国際機関での「工作活動」や無人機開発にも警鐘

国連安全保障理事会の制裁対象となっている北朝鮮の船舶会社が、船の名前を次々と変更することで制裁を逃れていることが明らかになった。

安保理傘下の対北朝鮮制裁委員会の専門家パネルは25日(現地時間)、平壌に本社を置くオーシャン・マリタイム・マネジメント(OMM)が、北朝鮮船籍を隠すために所有船舶の名前などを変更しながら運航を続けていると指摘した。

OMMは2013年7月、所有する「清川江号」がミグ21戦闘機を含むキューバの兵器を国連の対北制裁に反して運搬中、パナマ運河で摘発され、昨年7月に安保理の制裁対象(ブラックリスト)に載せられ資産凍結と役員の旅行禁止の対象となった。

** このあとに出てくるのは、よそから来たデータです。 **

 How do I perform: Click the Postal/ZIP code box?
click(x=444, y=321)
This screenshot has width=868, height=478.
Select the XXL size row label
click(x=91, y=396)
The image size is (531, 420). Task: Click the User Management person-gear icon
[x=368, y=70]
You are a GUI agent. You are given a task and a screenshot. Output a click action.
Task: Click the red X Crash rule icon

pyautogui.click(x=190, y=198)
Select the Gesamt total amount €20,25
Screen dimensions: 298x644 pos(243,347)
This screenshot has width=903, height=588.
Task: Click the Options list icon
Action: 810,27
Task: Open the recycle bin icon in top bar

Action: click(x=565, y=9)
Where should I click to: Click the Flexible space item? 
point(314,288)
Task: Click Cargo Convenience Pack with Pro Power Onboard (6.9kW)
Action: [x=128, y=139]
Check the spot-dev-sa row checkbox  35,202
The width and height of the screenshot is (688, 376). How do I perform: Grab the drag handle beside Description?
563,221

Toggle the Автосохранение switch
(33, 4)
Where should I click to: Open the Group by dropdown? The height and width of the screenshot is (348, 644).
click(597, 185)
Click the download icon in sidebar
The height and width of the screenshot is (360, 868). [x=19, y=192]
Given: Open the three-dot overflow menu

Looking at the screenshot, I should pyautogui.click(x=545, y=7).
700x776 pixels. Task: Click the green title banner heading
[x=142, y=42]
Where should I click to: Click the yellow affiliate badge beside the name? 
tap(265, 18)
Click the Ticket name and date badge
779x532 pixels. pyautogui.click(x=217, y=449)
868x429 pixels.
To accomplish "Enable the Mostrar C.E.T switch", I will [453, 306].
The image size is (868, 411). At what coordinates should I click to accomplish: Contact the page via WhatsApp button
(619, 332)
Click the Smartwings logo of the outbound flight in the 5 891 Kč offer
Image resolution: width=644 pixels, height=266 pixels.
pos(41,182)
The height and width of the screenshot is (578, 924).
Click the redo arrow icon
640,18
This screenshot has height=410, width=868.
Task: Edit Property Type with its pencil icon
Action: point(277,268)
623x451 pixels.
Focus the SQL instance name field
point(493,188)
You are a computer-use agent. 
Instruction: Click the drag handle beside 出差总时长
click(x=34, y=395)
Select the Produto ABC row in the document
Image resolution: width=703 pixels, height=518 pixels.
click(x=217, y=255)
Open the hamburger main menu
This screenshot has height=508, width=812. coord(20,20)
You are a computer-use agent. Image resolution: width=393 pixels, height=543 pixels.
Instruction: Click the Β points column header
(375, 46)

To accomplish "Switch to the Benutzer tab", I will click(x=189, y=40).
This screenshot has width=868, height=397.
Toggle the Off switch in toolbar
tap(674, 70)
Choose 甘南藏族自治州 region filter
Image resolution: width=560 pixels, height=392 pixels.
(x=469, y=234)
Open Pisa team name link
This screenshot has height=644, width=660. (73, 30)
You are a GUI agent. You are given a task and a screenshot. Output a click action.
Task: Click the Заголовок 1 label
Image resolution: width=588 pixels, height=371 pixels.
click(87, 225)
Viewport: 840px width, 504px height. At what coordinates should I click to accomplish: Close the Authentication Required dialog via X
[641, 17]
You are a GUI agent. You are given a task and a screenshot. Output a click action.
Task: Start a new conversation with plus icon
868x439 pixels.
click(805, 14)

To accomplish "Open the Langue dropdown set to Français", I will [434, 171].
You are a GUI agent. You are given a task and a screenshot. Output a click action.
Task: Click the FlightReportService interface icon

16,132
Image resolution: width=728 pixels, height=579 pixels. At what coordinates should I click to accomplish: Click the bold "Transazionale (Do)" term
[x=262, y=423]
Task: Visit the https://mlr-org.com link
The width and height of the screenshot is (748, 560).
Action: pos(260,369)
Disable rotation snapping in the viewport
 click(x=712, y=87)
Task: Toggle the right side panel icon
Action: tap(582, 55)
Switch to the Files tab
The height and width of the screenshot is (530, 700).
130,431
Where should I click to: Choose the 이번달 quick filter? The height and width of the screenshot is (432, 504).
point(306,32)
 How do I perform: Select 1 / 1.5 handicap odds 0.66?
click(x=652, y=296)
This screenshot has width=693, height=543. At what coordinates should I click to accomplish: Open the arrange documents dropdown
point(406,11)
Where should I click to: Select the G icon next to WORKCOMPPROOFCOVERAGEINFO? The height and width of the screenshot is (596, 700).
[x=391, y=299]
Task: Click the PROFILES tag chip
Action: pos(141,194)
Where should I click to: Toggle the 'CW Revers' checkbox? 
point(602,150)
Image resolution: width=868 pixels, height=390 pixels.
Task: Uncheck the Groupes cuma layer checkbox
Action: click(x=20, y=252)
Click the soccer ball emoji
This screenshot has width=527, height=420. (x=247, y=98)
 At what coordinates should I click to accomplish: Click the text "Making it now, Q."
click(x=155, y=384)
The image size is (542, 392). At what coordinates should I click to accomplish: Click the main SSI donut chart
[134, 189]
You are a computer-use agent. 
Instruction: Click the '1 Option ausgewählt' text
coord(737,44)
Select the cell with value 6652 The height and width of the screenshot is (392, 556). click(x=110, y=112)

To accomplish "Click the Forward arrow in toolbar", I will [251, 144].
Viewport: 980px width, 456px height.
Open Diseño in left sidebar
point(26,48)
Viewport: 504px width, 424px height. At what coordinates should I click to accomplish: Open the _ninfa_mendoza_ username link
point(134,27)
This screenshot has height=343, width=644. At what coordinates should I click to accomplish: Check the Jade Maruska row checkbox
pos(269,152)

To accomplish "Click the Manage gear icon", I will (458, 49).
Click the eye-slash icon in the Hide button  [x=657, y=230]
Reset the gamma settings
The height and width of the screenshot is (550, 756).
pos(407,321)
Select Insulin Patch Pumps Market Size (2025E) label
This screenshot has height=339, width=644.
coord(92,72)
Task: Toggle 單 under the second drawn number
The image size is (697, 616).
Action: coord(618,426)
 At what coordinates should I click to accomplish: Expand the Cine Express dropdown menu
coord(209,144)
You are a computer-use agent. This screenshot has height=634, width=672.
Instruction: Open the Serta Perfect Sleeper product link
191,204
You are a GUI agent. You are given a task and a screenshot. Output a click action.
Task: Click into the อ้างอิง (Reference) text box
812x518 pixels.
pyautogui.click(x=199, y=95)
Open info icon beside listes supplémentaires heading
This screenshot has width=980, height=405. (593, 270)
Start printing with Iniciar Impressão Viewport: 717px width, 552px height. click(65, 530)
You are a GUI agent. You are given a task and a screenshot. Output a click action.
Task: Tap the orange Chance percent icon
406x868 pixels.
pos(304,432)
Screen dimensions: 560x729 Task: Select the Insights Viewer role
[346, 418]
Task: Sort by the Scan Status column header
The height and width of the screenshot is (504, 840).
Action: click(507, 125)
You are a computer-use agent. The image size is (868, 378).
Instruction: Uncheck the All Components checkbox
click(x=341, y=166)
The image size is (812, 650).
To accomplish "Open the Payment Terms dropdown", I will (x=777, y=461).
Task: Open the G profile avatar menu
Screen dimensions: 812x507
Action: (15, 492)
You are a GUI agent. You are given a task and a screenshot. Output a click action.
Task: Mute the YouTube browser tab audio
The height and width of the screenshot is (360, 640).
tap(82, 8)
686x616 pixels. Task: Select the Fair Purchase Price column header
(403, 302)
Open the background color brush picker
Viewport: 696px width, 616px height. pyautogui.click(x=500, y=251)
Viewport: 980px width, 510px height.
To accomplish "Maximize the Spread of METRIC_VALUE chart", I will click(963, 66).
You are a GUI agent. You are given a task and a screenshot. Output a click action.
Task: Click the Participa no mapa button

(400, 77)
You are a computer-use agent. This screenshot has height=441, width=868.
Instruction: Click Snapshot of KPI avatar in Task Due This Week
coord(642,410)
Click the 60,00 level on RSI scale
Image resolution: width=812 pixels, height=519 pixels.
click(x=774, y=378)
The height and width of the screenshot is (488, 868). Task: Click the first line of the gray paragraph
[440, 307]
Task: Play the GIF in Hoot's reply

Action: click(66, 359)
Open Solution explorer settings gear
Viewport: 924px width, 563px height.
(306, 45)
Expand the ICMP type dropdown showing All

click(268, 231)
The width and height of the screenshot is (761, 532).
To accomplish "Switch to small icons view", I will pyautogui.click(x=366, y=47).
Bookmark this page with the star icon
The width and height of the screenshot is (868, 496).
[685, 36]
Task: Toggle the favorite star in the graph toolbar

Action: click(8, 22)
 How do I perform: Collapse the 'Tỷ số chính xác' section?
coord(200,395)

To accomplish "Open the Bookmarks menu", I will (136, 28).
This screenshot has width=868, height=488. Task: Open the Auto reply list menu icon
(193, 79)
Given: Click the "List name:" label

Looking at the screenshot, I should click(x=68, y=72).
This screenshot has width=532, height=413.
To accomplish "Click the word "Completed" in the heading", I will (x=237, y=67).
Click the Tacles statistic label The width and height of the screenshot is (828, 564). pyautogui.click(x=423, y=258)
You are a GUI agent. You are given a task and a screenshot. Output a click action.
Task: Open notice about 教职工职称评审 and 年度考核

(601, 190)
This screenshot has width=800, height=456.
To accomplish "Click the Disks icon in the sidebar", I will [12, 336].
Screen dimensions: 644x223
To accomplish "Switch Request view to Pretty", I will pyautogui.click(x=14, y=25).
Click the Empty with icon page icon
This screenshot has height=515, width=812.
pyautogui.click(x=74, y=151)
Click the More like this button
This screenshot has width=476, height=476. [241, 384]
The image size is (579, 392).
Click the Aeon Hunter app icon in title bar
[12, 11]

それ以降、入港先で船を差し押さえられるのを避ける目的からか、名称変更を繰り返しているという。

無人機に日本製カメラも

専門家パネルは報告書で、「OMM所有の船舶14隻のうち13隻の名前が変わっており、所有権も他の会社に移っている」としながら、同社の業務にブラジル、中国、エジプト、ギリシャ、日本、マレーシア、ペルー、ロシア、シンガポール、タイなどにある個人と企業関与していると指摘。日本人1人の名前も挙げた。